Exercise objective:
Retype the whole listing that follows so that it matches the original exactly.

Records for this exercise:
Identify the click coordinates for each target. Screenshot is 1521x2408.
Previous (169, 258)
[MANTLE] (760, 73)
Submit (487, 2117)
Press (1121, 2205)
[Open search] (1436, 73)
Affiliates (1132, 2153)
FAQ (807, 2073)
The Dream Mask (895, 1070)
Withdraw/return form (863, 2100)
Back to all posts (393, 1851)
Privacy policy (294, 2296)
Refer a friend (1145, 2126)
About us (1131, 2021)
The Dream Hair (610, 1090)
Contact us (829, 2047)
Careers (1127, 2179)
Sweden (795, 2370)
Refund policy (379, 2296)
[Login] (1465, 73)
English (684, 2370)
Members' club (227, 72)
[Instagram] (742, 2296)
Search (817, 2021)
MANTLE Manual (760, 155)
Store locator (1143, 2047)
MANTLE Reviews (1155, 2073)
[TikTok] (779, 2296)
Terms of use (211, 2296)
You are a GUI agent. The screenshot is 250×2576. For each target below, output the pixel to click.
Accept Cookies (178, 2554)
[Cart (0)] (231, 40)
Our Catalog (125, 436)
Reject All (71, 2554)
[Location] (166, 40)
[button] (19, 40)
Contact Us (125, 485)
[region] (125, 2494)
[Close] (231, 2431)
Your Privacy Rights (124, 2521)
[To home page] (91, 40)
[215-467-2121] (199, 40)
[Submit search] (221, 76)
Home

Task solution:
Identify the click coordinates for each target. Screenshot is 1521x2408.
Previous (169, 258)
[MANTLE] (760, 73)
Submit (487, 2117)
Press (1121, 2205)
[Open search] (1436, 73)
Affiliates (1132, 2153)
FAQ (807, 2073)
The Dream Mask (895, 1070)
Withdraw/return form (863, 2100)
Back to all posts (393, 1851)
Privacy policy (294, 2296)
Refer a friend (1145, 2126)
About us (1131, 2021)
The Dream Hair (610, 1090)
Contact us (829, 2047)
Careers (1127, 2179)
Sweden (795, 2370)
Refund policy (379, 2296)
[Login] (1465, 73)
English (684, 2370)
Members' club (227, 72)
[Instagram] (742, 2296)
Search (817, 2021)
MANTLE Manual (760, 155)
Store locator (1143, 2047)
MANTLE Reviews (1155, 2073)
[TikTok] (779, 2296)
Terms of use (211, 2296)
You are a GUI agent. The screenshot is 250×2576. For each target below, output the pixel to click.
Accept Cookies (178, 2554)
[Cart (0)] (231, 40)
Our Catalog (125, 436)
Reject All (71, 2554)
[Location] (166, 40)
[button] (19, 40)
Contact Us (125, 485)
[region] (125, 2494)
[Close] (231, 2431)
Your Privacy Rights (124, 2521)
[To home page] (91, 40)
[215-467-2121] (199, 40)
[Submit search] (221, 76)
Home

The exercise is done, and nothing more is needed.